▶ THE DATA:
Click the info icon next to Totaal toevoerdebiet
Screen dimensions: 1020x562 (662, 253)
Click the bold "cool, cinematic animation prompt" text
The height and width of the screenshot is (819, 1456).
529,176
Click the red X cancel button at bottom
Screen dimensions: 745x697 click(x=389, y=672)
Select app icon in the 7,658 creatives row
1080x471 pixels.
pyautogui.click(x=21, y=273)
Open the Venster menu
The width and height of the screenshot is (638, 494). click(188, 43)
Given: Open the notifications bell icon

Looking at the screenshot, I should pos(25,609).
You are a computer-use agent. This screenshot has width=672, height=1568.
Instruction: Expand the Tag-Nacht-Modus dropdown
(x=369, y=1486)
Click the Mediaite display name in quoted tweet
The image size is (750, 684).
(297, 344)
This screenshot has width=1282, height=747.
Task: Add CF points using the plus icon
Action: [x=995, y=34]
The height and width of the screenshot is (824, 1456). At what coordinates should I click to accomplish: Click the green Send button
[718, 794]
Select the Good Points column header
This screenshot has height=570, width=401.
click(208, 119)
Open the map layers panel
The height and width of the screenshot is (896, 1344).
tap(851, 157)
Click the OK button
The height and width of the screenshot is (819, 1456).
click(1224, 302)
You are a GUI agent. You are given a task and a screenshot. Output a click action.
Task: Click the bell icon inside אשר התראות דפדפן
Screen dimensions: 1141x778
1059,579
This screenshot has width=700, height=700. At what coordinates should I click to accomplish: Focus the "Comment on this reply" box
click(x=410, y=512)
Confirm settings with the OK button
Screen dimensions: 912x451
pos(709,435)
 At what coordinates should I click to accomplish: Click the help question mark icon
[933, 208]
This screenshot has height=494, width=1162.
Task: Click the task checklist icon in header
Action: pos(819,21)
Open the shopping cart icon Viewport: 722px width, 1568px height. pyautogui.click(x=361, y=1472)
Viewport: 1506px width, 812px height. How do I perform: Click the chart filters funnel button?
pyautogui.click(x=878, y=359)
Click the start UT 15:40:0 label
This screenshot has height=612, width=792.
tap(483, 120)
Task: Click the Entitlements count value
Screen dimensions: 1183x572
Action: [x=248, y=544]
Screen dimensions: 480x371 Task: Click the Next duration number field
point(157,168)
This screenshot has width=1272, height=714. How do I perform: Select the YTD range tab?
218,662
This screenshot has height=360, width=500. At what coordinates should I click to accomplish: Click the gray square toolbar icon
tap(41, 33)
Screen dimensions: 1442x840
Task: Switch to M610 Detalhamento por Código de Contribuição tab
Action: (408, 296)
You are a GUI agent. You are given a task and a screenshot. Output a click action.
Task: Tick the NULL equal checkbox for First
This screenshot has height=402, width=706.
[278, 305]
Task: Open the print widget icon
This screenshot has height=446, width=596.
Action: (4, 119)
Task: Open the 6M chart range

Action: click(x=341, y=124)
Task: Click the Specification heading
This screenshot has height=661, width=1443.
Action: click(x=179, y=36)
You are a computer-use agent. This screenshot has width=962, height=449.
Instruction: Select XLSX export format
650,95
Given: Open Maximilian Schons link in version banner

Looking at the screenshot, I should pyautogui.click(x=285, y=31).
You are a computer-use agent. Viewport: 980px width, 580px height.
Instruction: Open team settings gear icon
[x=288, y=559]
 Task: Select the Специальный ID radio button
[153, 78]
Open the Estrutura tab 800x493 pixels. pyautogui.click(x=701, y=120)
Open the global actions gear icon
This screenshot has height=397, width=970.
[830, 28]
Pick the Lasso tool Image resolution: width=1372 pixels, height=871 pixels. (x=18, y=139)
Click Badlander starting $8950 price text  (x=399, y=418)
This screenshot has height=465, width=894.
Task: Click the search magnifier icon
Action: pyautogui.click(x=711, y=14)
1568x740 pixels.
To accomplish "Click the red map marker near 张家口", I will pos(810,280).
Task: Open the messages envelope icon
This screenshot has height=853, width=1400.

▶ YOUR TASK:
Each record above is to be reproduced word for word.

▶ RESPONSE TO THIS EXERCISE:
Click the info icon next to Totaal toevoerdebiet
Screen dimensions: 1020x562 (662, 253)
Click the bold "cool, cinematic animation prompt" text
The height and width of the screenshot is (819, 1456).
529,176
Click the red X cancel button at bottom
Screen dimensions: 745x697 click(x=389, y=672)
Select app icon in the 7,658 creatives row
1080x471 pixels.
pyautogui.click(x=21, y=273)
Open the Venster menu
The width and height of the screenshot is (638, 494). click(188, 43)
Given: Open the notifications bell icon

Looking at the screenshot, I should pos(25,609).
You are a computer-use agent. This screenshot has width=672, height=1568.
Instruction: Expand the Tag-Nacht-Modus dropdown
(x=369, y=1486)
Click the Mediaite display name in quoted tweet
The image size is (750, 684).
(297, 344)
This screenshot has width=1282, height=747.
Task: Add CF points using the plus icon
Action: [x=995, y=34]
The height and width of the screenshot is (824, 1456). At what coordinates should I click to accomplish: Click the green Send button
[718, 794]
Select the Good Points column header
This screenshot has height=570, width=401.
click(208, 119)
Open the map layers panel
The height and width of the screenshot is (896, 1344).
tap(851, 157)
Click the OK button
The height and width of the screenshot is (819, 1456).
click(1224, 302)
You are a GUI agent. You are given a task and a screenshot. Output a click action.
Task: Click the bell icon inside אשר התראות דפדפן
Screen dimensions: 1141x778
1059,579
This screenshot has width=700, height=700. At what coordinates should I click to accomplish: Focus the "Comment on this reply" box
click(x=410, y=512)
Confirm settings with the OK button
Screen dimensions: 912x451
pos(709,435)
 At what coordinates should I click to accomplish: Click the help question mark icon
[933, 208]
This screenshot has height=494, width=1162.
Task: Click the task checklist icon in header
Action: pos(819,21)
Open the shopping cart icon Viewport: 722px width, 1568px height. pyautogui.click(x=361, y=1472)
Viewport: 1506px width, 812px height. How do I perform: Click the chart filters funnel button?
pyautogui.click(x=878, y=359)
Click the start UT 15:40:0 label
This screenshot has height=612, width=792.
tap(483, 120)
Task: Click the Entitlements count value
Screen dimensions: 1183x572
Action: [x=248, y=544]
Screen dimensions: 480x371 Task: Click the Next duration number field
point(157,168)
This screenshot has width=1272, height=714. How do I perform: Select the YTD range tab?
218,662
This screenshot has height=360, width=500. At what coordinates should I click to accomplish: Click the gray square toolbar icon
tap(41, 33)
Screen dimensions: 1442x840
Task: Switch to M610 Detalhamento por Código de Contribuição tab
Action: (408, 296)
You are a GUI agent. You are given a task and a screenshot. Output a click action.
Task: Tick the NULL equal checkbox for First
This screenshot has height=402, width=706.
[278, 305]
Task: Open the print widget icon
This screenshot has height=446, width=596.
Action: (4, 119)
Task: Open the 6M chart range

Action: click(x=341, y=124)
Task: Click the Specification heading
This screenshot has height=661, width=1443.
Action: click(x=179, y=36)
You are a computer-use agent. This screenshot has width=962, height=449.
Instruction: Select XLSX export format
650,95
Given: Open Maximilian Schons link in version banner

Looking at the screenshot, I should pyautogui.click(x=285, y=31).
You are a computer-use agent. Viewport: 980px width, 580px height.
Instruction: Open team settings gear icon
[x=288, y=559]
 Task: Select the Специальный ID radio button
[153, 78]
Open the Estrutura tab 800x493 pixels. pyautogui.click(x=701, y=120)
Open the global actions gear icon
This screenshot has height=397, width=970.
[830, 28]
Pick the Lasso tool Image resolution: width=1372 pixels, height=871 pixels. (x=18, y=139)
Click Badlander starting $8950 price text  (x=399, y=418)
This screenshot has height=465, width=894.
Task: Click the search magnifier icon
Action: pyautogui.click(x=711, y=14)
1568x740 pixels.
To accomplish "Click the red map marker near 张家口", I will pos(810,280).
Task: Open the messages envelope icon
This screenshot has height=853, width=1400.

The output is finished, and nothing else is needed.